Options the team may consider include:

  • Radical hysterectomy with pelvic lymph node assessment — For patients with early-stage disease, radical hysterectomy (removal of the uterus, cervix, parametrium, and upper vagina) combined with sentinel lymph node biopsy or pelvic lymph node dissection is the most commonly considered approach. The pathology report from the surgical specimen guides whether additional treatment is needed afterward. Fertility-sparing surgery is less commonly an option for gastric-type adenocarcinoma than for HPV-associated tumors because of the more aggressive behavior of this cancer.
  • Chemoradiation therapy — For locally advanced cancer, the team often discusses chemoradiation. Chemoradiation may also be added after surgery when the pathology report shows high-risk features such as positive margins, parametrial invasion, or lymph node involvement. Patients and families should be aware that gastric-type adenocarcinoma generally responds less well to chemoradiation than HPV-associated cervical cancer, which may affect treatment-decision discussions.
  • Systemic therapy for advanced or recurrent disease — For stage IVB or recurrent disease, the medical oncology team discusses systemic options including chemotherapy and, when applicable, immune checkpoint inhibitor therapy (pembrolizumab) based on PD-L1 or MMR/MSI testing. HER2-targeted therapy and other personalized treatment options based on molecular profiling may also be considered. Enrollment in clinical trials investigating new therapies for HPV-independent cervical cancers is often discussed because the responses to standard treatments are less predictable than for HPV-associated tumors.
  • Genetic counseling and testing — Because gastric-type adenocarcinoma can occur in the setting of Peutz-Jeghers syndrome or other hereditary cancer predispositions, referral for genetic counseling and germline testing is often discussed, particularly in younger patients or those with a personal or family history that suggests a hereditary syndrome.

After treatment, regular follow-up is essential. Surveillance typically includes physical and pelvic examinations every three to six months for the first two to three years, then less frequently. Imaging and additional tests are added based on the original stage, the pathology findings, and the patient’s overall risk of recurrence.

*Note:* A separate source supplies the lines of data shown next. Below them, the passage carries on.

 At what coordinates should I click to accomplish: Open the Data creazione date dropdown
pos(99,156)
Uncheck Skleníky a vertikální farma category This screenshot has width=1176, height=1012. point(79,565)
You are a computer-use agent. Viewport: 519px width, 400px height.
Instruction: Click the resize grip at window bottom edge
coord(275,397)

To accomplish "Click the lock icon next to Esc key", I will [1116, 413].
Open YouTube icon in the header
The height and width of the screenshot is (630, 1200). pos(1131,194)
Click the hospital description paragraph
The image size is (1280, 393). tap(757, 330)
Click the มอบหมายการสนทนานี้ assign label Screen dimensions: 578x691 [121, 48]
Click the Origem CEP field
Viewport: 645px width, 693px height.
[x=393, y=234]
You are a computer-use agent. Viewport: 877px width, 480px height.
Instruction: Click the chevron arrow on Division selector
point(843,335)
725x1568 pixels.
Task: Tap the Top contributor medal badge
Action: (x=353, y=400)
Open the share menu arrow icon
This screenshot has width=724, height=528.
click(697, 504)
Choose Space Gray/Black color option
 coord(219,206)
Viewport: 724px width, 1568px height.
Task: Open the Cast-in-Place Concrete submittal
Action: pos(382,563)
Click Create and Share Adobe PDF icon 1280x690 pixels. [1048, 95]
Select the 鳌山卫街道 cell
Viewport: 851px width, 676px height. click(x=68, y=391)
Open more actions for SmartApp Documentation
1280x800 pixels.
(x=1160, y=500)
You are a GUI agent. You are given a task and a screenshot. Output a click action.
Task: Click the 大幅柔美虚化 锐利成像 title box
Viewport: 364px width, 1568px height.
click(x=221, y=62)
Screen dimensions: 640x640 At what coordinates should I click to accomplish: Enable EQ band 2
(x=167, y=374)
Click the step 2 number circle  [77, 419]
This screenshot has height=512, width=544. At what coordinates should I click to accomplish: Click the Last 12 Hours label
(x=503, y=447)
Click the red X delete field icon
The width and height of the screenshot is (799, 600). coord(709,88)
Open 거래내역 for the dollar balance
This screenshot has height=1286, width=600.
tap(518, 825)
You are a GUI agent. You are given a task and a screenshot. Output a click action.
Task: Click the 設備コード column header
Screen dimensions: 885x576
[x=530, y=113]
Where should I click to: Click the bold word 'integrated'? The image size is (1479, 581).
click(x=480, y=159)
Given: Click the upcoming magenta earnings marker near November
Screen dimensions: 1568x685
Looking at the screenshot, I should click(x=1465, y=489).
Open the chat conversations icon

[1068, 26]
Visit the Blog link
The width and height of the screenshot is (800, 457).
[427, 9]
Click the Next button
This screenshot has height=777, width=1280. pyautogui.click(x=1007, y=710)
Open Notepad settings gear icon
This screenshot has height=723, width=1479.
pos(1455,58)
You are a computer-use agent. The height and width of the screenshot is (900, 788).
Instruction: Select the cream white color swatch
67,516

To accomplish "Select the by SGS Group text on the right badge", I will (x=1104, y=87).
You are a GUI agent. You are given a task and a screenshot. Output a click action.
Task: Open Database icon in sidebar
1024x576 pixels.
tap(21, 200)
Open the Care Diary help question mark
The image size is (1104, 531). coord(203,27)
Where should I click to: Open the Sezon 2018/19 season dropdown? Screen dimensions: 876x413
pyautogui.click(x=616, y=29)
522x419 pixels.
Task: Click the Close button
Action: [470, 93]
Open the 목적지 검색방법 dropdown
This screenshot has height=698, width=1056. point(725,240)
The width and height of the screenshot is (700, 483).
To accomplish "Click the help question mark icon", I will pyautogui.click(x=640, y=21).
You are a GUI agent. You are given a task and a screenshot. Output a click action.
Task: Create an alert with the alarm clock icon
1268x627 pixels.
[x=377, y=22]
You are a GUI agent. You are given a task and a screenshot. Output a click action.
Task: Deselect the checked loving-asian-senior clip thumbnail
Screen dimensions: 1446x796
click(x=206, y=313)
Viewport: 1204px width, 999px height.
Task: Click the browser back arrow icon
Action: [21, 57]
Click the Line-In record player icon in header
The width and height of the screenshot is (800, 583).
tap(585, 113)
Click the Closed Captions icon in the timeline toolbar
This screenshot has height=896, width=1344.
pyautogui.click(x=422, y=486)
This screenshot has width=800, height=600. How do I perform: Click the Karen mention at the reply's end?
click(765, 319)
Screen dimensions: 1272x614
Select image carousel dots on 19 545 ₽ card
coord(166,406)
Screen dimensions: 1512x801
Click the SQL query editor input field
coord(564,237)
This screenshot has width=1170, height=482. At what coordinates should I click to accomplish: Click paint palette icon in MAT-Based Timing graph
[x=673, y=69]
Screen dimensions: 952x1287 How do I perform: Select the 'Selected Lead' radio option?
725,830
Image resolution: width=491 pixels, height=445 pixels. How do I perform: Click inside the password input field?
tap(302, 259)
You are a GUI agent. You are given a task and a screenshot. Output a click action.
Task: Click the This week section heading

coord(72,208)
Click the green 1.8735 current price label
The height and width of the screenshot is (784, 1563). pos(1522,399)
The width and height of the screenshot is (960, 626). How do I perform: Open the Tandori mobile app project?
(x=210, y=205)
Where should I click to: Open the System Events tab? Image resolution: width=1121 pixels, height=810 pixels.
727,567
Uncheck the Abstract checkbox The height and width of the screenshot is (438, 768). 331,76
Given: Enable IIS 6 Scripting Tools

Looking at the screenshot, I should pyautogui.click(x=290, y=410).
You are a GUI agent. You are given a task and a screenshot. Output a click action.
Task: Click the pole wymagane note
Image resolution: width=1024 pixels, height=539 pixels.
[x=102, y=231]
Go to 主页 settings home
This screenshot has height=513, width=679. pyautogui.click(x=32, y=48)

Questions to ask your doctor

  • What is the stage of my cervical cancer using both the TNM and FIGO systems?
  • How large is the tumor, and how deeply has it grown into the cervix?
  • Was lymphovascular invasion present in my pathology specimen?
  • Was perineural invasion present?
  • Were the surgical margins negative, close, or positive?
  • How many lymph nodes were examined, and were any involved by cancer?
  • Was PD-L1 testing performed, and what does the result mean for my treatment options?
  • Was MMR or microsatellite instability testing performed, and what did it show?
  • Was HER2 testing performed, and could HER2-targeted therapy be an option for me?
  • Should I be referred for genetic counseling and testing for Peutz-Jeghers syndrome or other hereditary cancer conditions?
  • What treatment options would you discuss with me based on my pathology findings, and how does my outlook differ from a patient with HPV-associated cervical cancer?
  • Are there clinical trials available that might be appropriate for my situation?
  • What follow-up schedule will I have after treatment, and what tests will be used to monitor for recurrence?
  • What symptoms should prompt me to contact you between scheduled appointments?